5. Get Comfortable With Silence

Most people can’t stand silence. A pause in conversation is usually brought on when you both have come to the end of the road in your thoughts. Some people view this as a bad thing and they immediately scramble to fill the void.

Rushing from one topic to the next can cause more harm than good.

Constantly coming up with something new to talk about doesn’t allow the previous thought to be fully digested. It’s like going straight from dinner to dessert without a pause between. It can also be exhausting. Jumping from topic to topic requires a lot of mental energy.

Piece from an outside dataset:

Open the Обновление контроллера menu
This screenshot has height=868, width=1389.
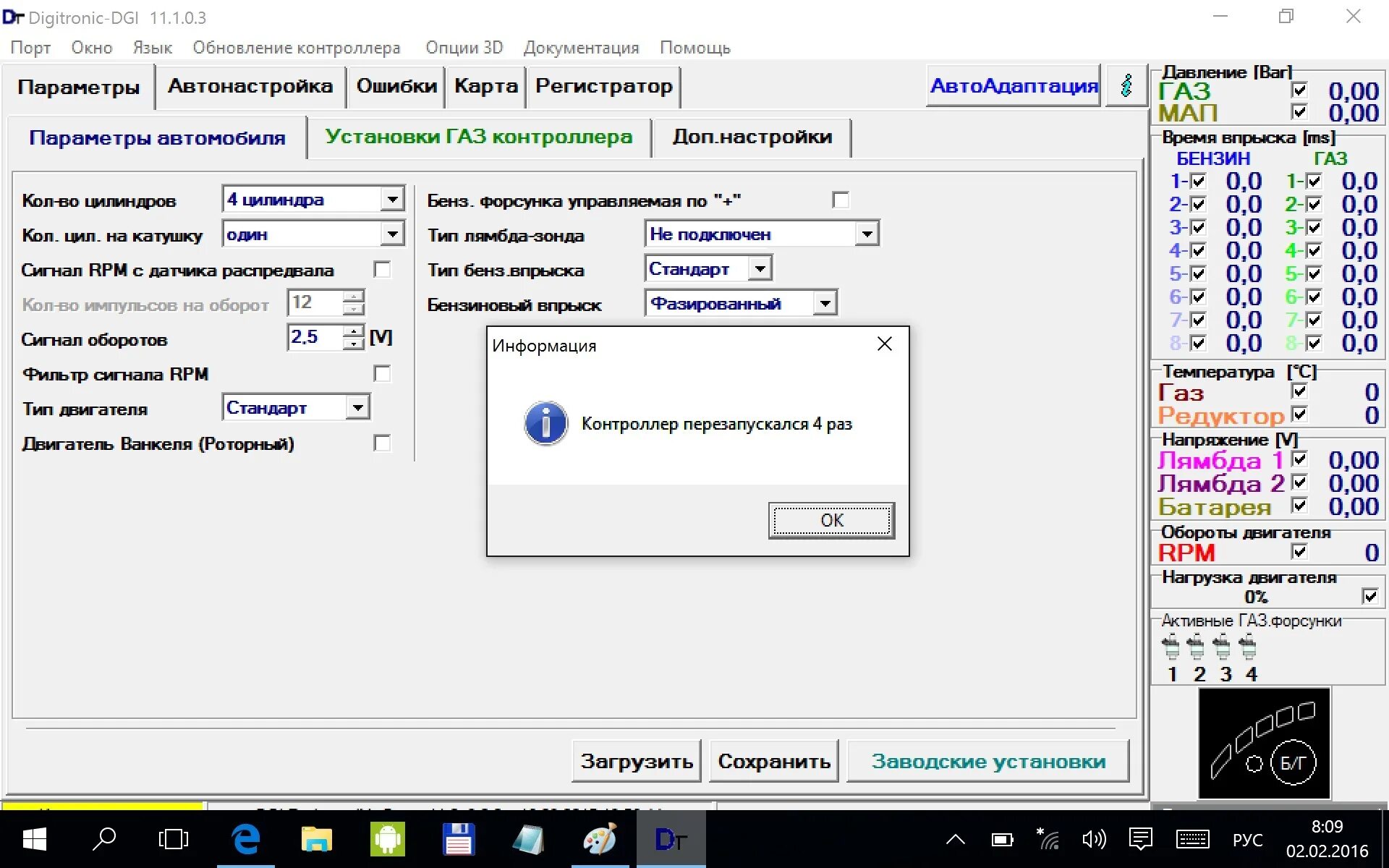(x=296, y=48)
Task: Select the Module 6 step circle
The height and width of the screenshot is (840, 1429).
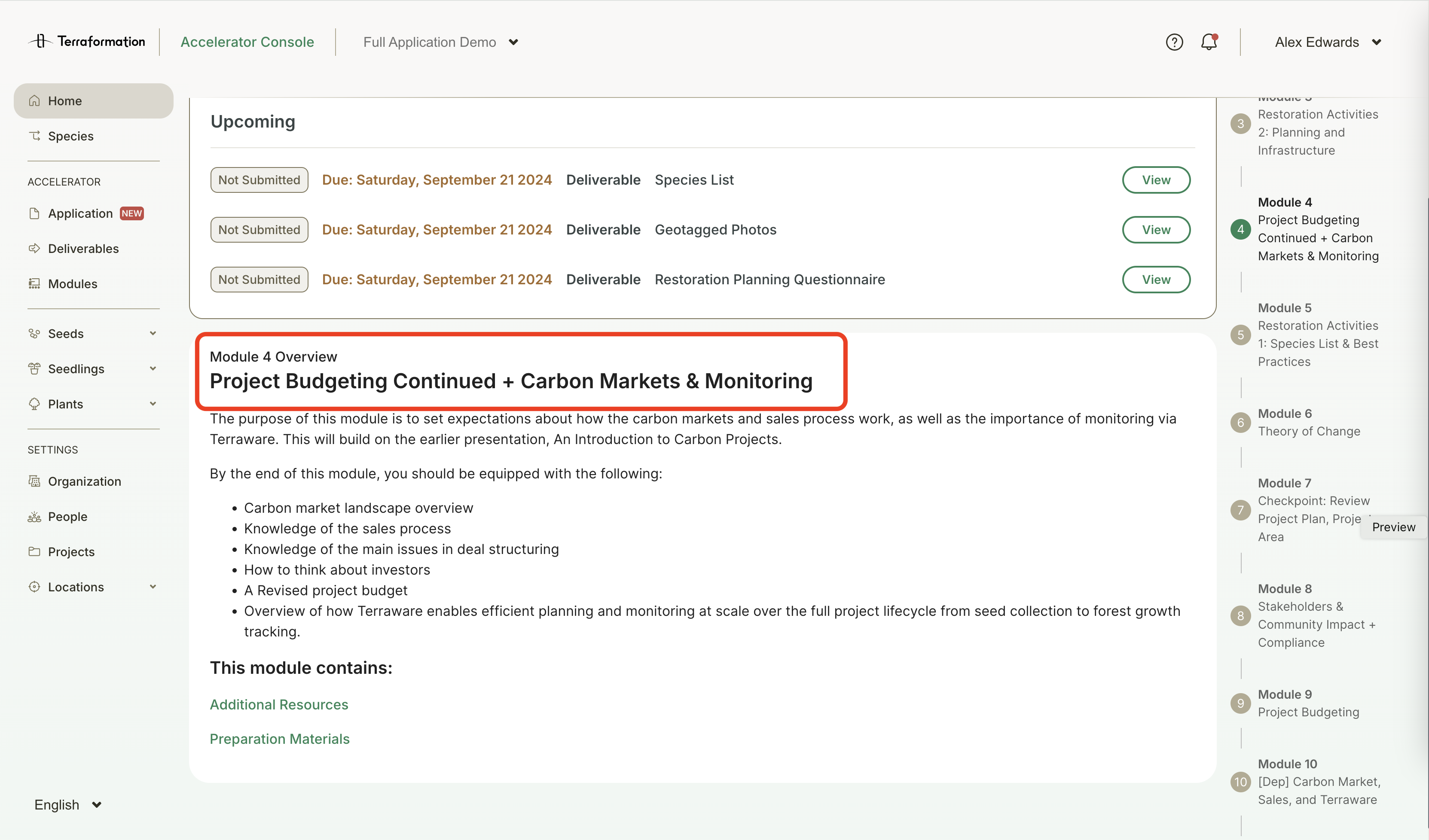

Instead, embrace the silence. Smile and appreciate the moment. Trust that the conversation will pick back up. Let it come naturally. If it doesn’t happen naturally, it’s not the end of the world. It’s better to let a conversation end than to force it onward.

6. Find the Fun

This is the best part of a scene. Finding the fun happens when you say something in a conversation that grabs the attention of the other person. They will follow up on whatever you just said, and suddenly the conversation will become effortless.

Sparks will fly and laughter will be shared; this is where the magic happens.

Person A: “Have you been to this bar before?”
Person B: “No, how about you?”
A: “This is my second time.”
B: “It seems kind of quiet tonight, was it like this before?”
A: “Last time I was here, I think it was 90’s night because they were playing Brittney Spears and TLC.”
B: “Oh my gosh, I love TLC!”
A: “Me too! They were my favorite growing up!”
B: “Waterfalls was my jam. I still listen to it after a tough break up.”
A: “Oh yeah, that’s a good one. I need to go digging through my room to see if I still have their CD.”

Can you point to the moment when the fun was found? You are correct if you said it was after Person B declared their love for TLC.

The best part about finding the fun is that it can happen more than once in a conversation. This is why it’s important to be comfortable with silence. After a really energetic exchange, you may feel compelled to keep riding that high, but don’t put that kind of pressure on yourself. Trust that you will find more fun as the conversation progresses.

7. End the Scene On a High Note

A skilled improvisor knows when to end a scene. A good scene can last 30 seconds or it can go on for 10 minutes, maybe longer. In social situations, it takes a special kind of awareness to know when to wrap things up. When to end the scene is a careful balance between not running away from a good conversation and not overstaying your welcome.

It’s always best to end the scene on the tail end of a fun exchange.

Perhaps you have been talking for a little while; you found the fun, followed it, and just shared a good laugh. The silence is beginning to set in as you let out one last “Hah!” Should you embrace the silence and wait for the conversation to pick back up? Maybe it is time to tell the other person you enjoyed talking and hope to see them again soon. In either case, trust your gut reaction and go with it.

You made a connection, shared a moment, and don’t want to make it awkward. Ending the scene on a high note leaves your new acquaintance with a positive impression. You should be feeling good as well. You got out of your head, started the scene, and found the fun! Pat yourself on the back, you are now improvising your social life.